Ihre Verteidigung war das Standardprotokoll aller NS-Täter: Sie habe nur Befehle befolgt. Die Anklage widerlegte dies juristisch. Der Gebrauch von Peitschen war in Auschwitz offiziell verboten worden. Grese hatte sie dennoch benutzt – aus eigenem Antrieb. Zeugen belegten ihre willkürliche Grausamkeit. Das Londoner Statut entband Befehle nicht von persönlicher Schuld.
Ein einziger Moment ließ ihre Fassade bröckeln, als ihre Schwester Helene aussagte. Sie schilderte, wie Irma 1943 bei einem Heimatbesuch die Puppe ihrer Nichte ohne Grund zerfetzte – ein Prototyp ihrer späteren Zerstörungswut.
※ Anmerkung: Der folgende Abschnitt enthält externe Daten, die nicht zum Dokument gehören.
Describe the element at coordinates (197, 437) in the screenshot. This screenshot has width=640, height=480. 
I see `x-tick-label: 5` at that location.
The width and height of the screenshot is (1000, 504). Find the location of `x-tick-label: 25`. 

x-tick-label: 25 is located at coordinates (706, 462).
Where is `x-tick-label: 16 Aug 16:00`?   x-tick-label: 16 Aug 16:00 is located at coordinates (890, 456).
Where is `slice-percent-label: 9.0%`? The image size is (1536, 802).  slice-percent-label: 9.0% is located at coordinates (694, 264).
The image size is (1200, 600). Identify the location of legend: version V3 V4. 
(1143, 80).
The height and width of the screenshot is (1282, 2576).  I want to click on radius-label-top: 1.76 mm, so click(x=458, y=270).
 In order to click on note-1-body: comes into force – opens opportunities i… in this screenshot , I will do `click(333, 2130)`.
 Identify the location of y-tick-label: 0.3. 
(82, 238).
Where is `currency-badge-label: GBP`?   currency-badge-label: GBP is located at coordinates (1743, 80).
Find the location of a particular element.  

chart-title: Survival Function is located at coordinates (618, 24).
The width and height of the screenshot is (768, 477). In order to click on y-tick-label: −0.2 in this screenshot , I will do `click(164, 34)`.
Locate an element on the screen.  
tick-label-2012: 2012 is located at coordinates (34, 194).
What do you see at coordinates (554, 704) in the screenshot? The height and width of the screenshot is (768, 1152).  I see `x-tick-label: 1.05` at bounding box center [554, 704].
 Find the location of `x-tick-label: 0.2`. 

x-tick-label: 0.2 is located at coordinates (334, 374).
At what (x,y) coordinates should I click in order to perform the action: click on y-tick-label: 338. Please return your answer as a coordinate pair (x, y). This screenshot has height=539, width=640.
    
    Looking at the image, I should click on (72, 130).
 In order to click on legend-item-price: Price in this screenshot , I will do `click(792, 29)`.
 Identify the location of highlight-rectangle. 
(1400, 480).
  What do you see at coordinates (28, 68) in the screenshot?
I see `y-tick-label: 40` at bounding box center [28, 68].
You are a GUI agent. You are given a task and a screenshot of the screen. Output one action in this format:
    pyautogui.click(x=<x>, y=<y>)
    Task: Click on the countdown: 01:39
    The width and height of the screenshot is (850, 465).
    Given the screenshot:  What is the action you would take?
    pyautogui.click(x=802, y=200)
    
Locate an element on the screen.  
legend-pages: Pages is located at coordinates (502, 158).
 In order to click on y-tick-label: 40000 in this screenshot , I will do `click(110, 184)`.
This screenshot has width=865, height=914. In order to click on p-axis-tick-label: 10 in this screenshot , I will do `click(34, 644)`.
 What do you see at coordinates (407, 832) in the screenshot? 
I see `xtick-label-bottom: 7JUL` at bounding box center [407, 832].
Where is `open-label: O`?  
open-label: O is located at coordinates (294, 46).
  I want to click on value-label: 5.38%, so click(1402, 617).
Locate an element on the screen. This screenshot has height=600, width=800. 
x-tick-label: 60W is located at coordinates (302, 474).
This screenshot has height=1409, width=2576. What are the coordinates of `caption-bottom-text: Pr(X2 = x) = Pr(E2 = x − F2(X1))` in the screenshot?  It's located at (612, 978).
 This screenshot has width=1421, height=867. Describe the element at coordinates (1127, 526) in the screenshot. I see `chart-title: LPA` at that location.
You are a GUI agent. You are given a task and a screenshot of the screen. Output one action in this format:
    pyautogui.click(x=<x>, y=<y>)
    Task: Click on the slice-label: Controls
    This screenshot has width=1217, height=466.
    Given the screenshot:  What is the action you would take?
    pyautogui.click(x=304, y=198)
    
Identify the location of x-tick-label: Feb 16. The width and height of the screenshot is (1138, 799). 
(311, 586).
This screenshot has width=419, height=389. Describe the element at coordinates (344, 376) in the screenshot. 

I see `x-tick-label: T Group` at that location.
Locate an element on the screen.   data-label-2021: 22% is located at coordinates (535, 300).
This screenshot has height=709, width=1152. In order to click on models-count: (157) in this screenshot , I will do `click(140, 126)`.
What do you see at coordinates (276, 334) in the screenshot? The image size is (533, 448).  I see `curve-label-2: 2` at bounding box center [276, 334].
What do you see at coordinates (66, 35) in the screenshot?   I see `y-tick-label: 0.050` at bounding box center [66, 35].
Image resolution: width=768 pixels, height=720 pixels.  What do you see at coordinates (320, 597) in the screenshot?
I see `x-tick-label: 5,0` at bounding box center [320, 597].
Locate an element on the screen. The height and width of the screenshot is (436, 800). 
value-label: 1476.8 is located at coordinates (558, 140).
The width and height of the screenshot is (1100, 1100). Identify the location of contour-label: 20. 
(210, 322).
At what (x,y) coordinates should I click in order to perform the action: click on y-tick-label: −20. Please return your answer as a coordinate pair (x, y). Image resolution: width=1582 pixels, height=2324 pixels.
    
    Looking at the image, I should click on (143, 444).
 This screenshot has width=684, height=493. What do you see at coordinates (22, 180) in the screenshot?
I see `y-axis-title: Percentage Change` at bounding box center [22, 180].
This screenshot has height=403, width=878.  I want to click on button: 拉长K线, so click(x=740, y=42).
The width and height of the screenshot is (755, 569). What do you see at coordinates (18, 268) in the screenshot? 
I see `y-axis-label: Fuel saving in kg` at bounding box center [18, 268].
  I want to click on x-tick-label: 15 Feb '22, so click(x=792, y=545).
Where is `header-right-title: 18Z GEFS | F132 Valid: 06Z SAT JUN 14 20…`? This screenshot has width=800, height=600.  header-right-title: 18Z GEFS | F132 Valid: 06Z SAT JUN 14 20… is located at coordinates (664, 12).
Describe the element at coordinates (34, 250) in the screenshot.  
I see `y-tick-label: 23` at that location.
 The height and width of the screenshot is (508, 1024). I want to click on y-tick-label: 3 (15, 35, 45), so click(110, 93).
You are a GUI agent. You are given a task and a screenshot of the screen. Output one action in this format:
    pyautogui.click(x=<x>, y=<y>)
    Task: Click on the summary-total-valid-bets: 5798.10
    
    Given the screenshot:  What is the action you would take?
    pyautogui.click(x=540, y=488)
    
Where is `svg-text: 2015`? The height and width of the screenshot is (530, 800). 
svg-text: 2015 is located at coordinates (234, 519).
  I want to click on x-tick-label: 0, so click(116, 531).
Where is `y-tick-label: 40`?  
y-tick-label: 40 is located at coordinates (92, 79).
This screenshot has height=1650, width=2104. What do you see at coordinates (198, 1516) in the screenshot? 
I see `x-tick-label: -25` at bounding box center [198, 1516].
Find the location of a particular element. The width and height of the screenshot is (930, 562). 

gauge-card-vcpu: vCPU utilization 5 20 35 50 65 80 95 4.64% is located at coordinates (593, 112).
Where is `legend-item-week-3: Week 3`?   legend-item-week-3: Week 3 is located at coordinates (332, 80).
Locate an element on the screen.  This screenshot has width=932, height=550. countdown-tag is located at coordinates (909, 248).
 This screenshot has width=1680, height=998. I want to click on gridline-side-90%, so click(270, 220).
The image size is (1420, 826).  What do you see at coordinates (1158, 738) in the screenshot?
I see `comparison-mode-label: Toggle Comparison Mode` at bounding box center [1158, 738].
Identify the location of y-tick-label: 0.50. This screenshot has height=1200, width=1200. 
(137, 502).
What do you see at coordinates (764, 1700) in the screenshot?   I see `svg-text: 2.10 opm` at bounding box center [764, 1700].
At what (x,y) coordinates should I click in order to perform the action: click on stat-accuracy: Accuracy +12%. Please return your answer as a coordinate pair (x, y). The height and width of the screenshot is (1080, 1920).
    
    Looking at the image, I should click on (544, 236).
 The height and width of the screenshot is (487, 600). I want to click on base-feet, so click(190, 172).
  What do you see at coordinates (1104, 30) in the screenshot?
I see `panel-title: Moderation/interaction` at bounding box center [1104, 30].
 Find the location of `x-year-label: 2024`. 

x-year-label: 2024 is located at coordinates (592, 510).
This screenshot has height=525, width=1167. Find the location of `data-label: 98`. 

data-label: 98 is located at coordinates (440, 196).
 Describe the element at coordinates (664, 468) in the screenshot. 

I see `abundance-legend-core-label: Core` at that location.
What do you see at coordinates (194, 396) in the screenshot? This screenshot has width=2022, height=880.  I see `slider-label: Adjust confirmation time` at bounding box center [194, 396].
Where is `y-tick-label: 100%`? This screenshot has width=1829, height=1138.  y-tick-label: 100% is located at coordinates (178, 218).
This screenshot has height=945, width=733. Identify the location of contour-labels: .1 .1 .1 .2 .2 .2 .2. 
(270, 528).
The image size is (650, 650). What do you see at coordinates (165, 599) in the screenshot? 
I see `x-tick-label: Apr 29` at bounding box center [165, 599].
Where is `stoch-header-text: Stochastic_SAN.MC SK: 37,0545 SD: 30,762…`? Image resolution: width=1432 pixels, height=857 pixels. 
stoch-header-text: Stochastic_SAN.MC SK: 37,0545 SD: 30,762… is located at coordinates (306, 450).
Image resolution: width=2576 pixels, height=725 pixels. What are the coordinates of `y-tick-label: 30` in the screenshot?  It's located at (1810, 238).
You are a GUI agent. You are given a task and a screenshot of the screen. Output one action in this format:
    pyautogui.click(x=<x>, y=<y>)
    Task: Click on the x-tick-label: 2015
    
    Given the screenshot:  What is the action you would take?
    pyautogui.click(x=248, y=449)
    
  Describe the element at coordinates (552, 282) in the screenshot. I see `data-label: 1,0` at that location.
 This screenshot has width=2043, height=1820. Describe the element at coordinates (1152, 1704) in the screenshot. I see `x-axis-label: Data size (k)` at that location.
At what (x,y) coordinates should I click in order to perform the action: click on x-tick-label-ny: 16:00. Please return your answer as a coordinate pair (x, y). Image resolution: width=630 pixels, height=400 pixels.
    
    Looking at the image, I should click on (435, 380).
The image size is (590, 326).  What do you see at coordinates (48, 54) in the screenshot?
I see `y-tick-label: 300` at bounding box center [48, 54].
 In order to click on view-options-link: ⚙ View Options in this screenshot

Als der Vater sie mit ihrer eigenen Dienstpistole schlug, brach Grese im Gerichtssaal in Tränen aus. Es war ihr einziger emotionaler Ausbruch.
Das Urteil fiel am 17. November 1945: schuldig, Tod durch den Strang. Mit ihr wurden Lagerkommandant Josef Kramer und andere verurteilt. In der Todeszelle in Hameln zeigte sie keine Reue, frisierte sich stundenlang und sang in der Nacht vor der Hinrichtung Nazilieder.
Die Exekution am 13. Dezember 1945 war ein klinischer Akt. Der britische Henker Albert Pierrepoint berechnete präzise Fallhöhe und Gewicht. Grese betrat die Kammer, lächelte kokett und log über ihr Alter. Ohne Zögern stellte sie sich auf die Falltür. Pierrepoint legte die Schlinge an. Um 9:34 Uhr betätigte er den Hebel. Ihr Genick brach nach einem zwölf Sekunden dauernden Sturz. Der Prozess war beendet.
Irma Grese wurde in einem anonymen, nummerierten Grab verscharrt. Sie war kein geisteskrankes Monster, sondern nach Gutachten psychisch gesund. Ihre Biografie verkörpert die “Banalität des Bösen”: eine gewöhnliche Frau, die sich bewusst für Sadismus und Mord entschied. Während sie für ihre Tate büßte, entkamen tausende andere Aufseherinnen der Justiz. Ihr Fall bleibt ein Mahnmal für die persönliche Verantwortung des Einzelnen in einem System des Terrors. Die Akten sind geschlossen, die Zeugenaussagen der Überlebenden bleiben.